Stuart Higginson travelled a long way for a Lancashire pork pie. He’d spent ten years living in Australia but the thought of never sinking his teeth into one of the jelly-filled delicacies was too much to bear.

‘I’d only gone on a 12 month working holiday and I ended up staying for ten years,’ explained the jolly 60-year-old butcher, who doesn’t seem to have lost his Lancashire accent during his time down under. ‘I was a 22-year-old living in Grange and I wanted more. It was somewhere I’d always wanted to go, so I went.

‘I met my wife there, we started a family but, in the end, I just got too homesick. I missed my family back in England, I missed the seasons and I really missed having a decent pork pie.’

Stuart, who had worked in two of the butchers in Grange-over-Sands since he was 14, took his pursuit to heart. Looking at the traditional shop, you’d think it had been a part of the community for decades. But it wasn’t until 1983 that he and Weymouth-born wife Pauline set up Higginson’s of Grange in the town centre. It had originally been the hairdresser’s shop Stuart went to as a child. They opened for business just two weeks after Pauline had given birth to their third child, Lisa. Friend Jim Proctor, and former colleague, agreed to work with the couple. Stuart’s family, too, including mum, Jessie, dad, Norman, and brother’s Nigel and Don all pitched in to get the shop off the ground.

Stuart admitted: ‘We’ve only just been able to retire my mum. She’s been a massive help since we started up. She’s a trained baker and she used to make black pudding for us too and dad did the books.

‘It was a busy time but when you’re young, you don’t notice it as much. We just got on with it. The office I’m sat in was our bedroom and I remember thinking everything was pokey compared to Australia. But I was so glad to be home.’

Stuart learned his trade as a boy working for Asplin’s Butchers, no longer open, as well as picking up other skills with sheep shearing teams and butchers in Australia. He looks after the butchery and food sourcing side of the business and Pauline, a trained cook, comes up with the recipes and makes their tasty pies, many of which are award-winning. They also have staff who help with new recipes for sausages and other produce.

Much of the meat is locally sourced including Holker Salt Marsh Lamb, Cumberland Sausage and hams from his Grange neighbour, Marion Clarke, who has a smallholding. Stuart also has around 40 rare breed Saddleworth and Tamworth cross pigs on his smallholding which he rears for stock - something he describes as a hobby. Goose and turkey come from Fylde farmer, Richard Smith. Beef, including Caledonian, comes from a little further afield as does his Ayrshire bacon.

‘We’ve got all this great food right on our doorstep and we wanted to make the best use of that. But some things I go further afield for because it’s so good.’

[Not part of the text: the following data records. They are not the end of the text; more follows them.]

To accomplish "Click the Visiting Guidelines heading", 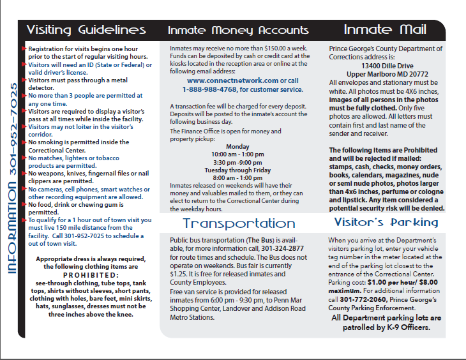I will (x=86, y=30).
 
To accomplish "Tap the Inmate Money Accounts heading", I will (x=238, y=31).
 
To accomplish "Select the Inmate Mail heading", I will (x=385, y=29).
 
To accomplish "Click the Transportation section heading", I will (x=239, y=223).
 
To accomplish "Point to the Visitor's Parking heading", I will (x=386, y=223).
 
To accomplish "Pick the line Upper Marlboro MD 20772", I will (x=387, y=74).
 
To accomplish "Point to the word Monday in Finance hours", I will (x=237, y=146).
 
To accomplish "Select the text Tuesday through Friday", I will (x=238, y=170).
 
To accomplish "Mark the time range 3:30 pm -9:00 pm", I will (x=238, y=162).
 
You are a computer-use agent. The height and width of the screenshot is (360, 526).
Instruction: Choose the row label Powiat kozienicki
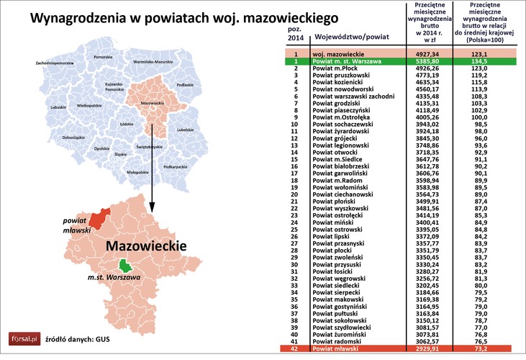pos(343,84)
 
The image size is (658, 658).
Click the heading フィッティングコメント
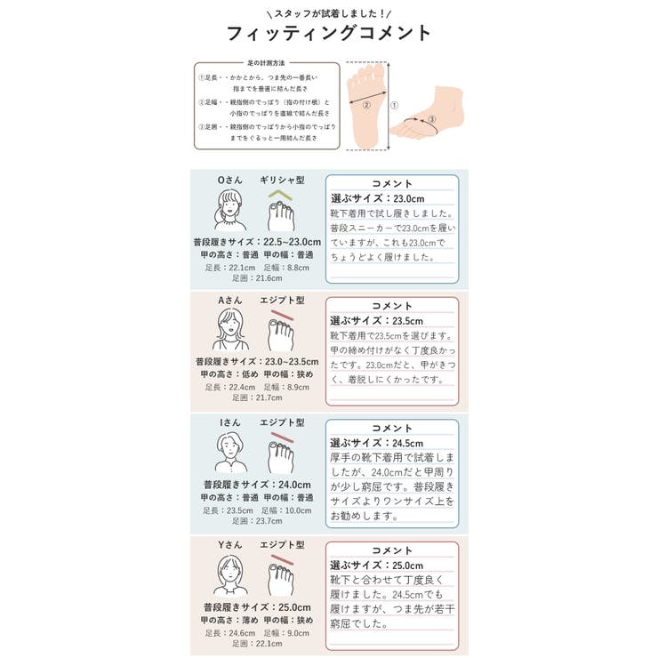click(329, 35)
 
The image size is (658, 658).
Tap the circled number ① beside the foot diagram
click(394, 105)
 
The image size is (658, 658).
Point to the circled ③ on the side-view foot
click(432, 118)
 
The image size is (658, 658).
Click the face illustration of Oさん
click(229, 211)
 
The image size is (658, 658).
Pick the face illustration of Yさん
click(229, 575)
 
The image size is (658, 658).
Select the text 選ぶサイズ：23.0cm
click(377, 198)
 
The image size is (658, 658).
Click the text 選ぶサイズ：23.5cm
click(377, 320)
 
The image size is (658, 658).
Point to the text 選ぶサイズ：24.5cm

Stuart is the perfect ambassador for regional food and his home town. Just the week before we met he filmed a lesson on how to make the perfect Cumberland sausage for the Japanese tourist industry. The many awards the butchers have won have come thick and fast too, including the award for Britain’s Best Butcher from the prestigious Q Guild which he describes as one of his proudest moments.

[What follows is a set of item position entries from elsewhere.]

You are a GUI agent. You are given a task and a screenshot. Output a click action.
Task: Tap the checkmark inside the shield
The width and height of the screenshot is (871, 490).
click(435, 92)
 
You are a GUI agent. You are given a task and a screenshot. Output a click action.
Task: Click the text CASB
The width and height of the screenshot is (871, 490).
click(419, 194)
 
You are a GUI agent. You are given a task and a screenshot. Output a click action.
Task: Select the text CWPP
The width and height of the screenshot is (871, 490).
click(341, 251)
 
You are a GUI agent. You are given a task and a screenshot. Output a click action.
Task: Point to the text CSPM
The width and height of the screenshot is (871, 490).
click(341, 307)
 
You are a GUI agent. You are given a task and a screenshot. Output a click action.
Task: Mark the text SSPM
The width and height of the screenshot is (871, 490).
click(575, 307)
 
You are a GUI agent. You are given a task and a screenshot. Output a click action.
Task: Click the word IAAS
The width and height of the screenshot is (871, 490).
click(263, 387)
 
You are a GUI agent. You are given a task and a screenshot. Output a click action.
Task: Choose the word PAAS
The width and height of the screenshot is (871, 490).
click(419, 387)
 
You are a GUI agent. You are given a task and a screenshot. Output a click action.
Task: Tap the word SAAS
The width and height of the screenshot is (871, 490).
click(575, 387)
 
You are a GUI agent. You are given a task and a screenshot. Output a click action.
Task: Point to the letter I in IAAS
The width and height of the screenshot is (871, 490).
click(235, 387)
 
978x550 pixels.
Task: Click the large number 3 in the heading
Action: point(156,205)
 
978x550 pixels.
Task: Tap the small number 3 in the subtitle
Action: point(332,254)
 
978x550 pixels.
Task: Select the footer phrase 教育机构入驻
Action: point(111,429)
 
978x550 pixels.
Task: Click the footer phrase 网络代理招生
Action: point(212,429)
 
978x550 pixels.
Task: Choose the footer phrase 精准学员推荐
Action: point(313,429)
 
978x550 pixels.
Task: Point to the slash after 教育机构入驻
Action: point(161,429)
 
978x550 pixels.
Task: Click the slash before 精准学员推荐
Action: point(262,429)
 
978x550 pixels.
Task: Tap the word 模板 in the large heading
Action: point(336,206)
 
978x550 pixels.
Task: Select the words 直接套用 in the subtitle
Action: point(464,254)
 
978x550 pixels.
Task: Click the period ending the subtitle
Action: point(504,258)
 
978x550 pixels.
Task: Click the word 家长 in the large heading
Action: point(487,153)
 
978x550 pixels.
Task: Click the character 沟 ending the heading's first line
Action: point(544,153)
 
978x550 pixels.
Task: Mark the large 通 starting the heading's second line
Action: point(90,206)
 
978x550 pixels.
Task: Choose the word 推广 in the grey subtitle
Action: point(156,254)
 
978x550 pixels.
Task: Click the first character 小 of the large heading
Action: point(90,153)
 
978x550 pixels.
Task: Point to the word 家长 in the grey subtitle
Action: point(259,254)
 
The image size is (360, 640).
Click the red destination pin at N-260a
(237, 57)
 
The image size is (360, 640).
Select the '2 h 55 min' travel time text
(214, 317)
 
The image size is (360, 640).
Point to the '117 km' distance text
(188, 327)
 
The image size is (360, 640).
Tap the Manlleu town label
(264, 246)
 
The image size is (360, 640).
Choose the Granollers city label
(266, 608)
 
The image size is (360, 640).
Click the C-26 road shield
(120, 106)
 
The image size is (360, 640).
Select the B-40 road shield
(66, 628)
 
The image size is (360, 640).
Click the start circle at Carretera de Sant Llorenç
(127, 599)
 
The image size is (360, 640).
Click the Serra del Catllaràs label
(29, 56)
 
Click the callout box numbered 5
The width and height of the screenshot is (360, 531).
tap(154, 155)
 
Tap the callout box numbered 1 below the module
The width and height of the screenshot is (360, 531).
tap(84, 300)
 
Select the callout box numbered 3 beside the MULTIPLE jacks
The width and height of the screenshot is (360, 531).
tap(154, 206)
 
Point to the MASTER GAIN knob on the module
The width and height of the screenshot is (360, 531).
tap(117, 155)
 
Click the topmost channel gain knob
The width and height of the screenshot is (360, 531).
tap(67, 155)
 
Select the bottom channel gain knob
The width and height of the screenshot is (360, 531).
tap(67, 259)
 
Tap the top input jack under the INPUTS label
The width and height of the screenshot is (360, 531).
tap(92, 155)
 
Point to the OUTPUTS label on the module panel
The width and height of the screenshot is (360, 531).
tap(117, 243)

‘We were invited down to London for the ceremony and we didn’t have a clue that we were going to win,’ remember Stuart. ‘When they said we were Britain’s Best Butcher the whole room stood up and cheered, we couldn’t believe it. We were so overwhelmed. It was a very proud moment.

‘We’ve been here for 27 years and hopefully we’ll be here for a lot more. I love what we do here and I love the people. Yes, we’ve had a lot of awards but it’s not just about that. We just both love being in Grange doing something we love.’